After Squier graduated from West Point Military Academy in 1887, he was assigned to an artillery unit at Fort McHenry in Baltimore, Maryland. To improve his understanding of ballistics and battlefield communications, Squier studied electrical engineering at nearby Johns Hopkins University.
In 1898, Squier served in the Philippines during the Spanish-American War. He commanded a ship that laid hundreds of miles of communications cables to connect soldiers on far-flung islands. Squier became convinced that the Army could win wars faster and save lives with improvements in long-distance communications.
At the time, technologies like the telegraph and telephone were limited to transmitting one signal or conversation over a communications cable at a time.
“If one wire could be made to do the work of many wires,” wrote Squier, “the main difficulty in field communications for war purposes would be solved.”
Using his engineering background, Squier developed a system for transmitting multiple signals over the same wire at different frequencies. His patents for “multiplex telegraphy and telephony” were game changers, increasing the capacity of the standard telephone wire by 400 percent and the telegraph wire by 1,000 percent.
Squier’s multiplexing technology was a boon to early telephone companies like the American Telephone & Telegraph Co. (AT&T), which Squier later sued for patent infringement.
Broadcasting Radio Over Electrical Lines
Not only was Squier a technological genius, but he was able to imagine novel applications for his technology beyond military communications. In 1910, soon after filing his patents for multiplexing, Squier recorded this idea in his journal:
“Try superimposing wireless telegraphic and telephonic messages upon the ordinary electric light wires in a building or throughout a city. I see no reason why this same wiring, which is now utilized to carry power, should not also serve for telephony by electric waves.
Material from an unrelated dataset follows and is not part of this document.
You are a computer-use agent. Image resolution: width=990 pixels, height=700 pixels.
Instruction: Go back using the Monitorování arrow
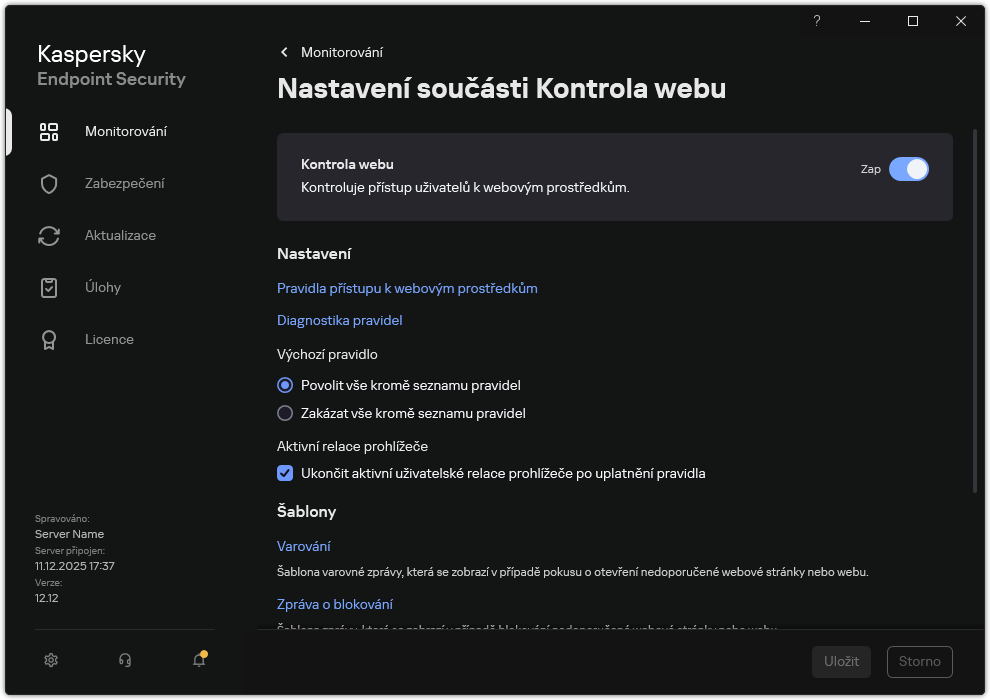pyautogui.click(x=284, y=52)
This would simplify house wiring for hotels and office buildings, etc.”
Radio at the time was still in its infancy, and broadcast signals were weak and plagued with interference and static. Multiplexing had proven that it was possible to send multiple communications signals over the same telephone or telegraph cable.
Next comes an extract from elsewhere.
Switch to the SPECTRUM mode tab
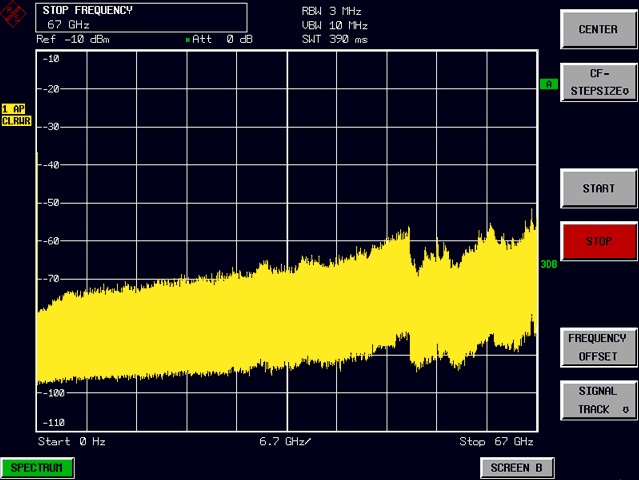The image size is (639, 480). pos(37,467)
Now Squier wondered if radio broadcasts could be transmitted over electrical wires instead of through the air. He called his invention “wired wireless.”
“The far-flung tentacles of the two vast wire networks, telephone wires and electric-light wires, are already side by side in millions of American homes,” wrote Squier. “The people should see to it that these two essential public electric utility channels are required to cooperate promptly in speeding the solution of the difficult and baffling problems of radio broadcasting.”
At the same time Squier was inventing multiplexing and “wired wireless,” he was flying with the Wright Brothers and creating the “aeronautical division” of the Army Signal Corps, the grandfather of the Air Force.
“Squier was interested in so many different things,” says Harvey. “You would think that a West Point graduate would have a military mindset and be pretty narrowly focused, but he was all over the place. And then he turned around and thought up Muzak.”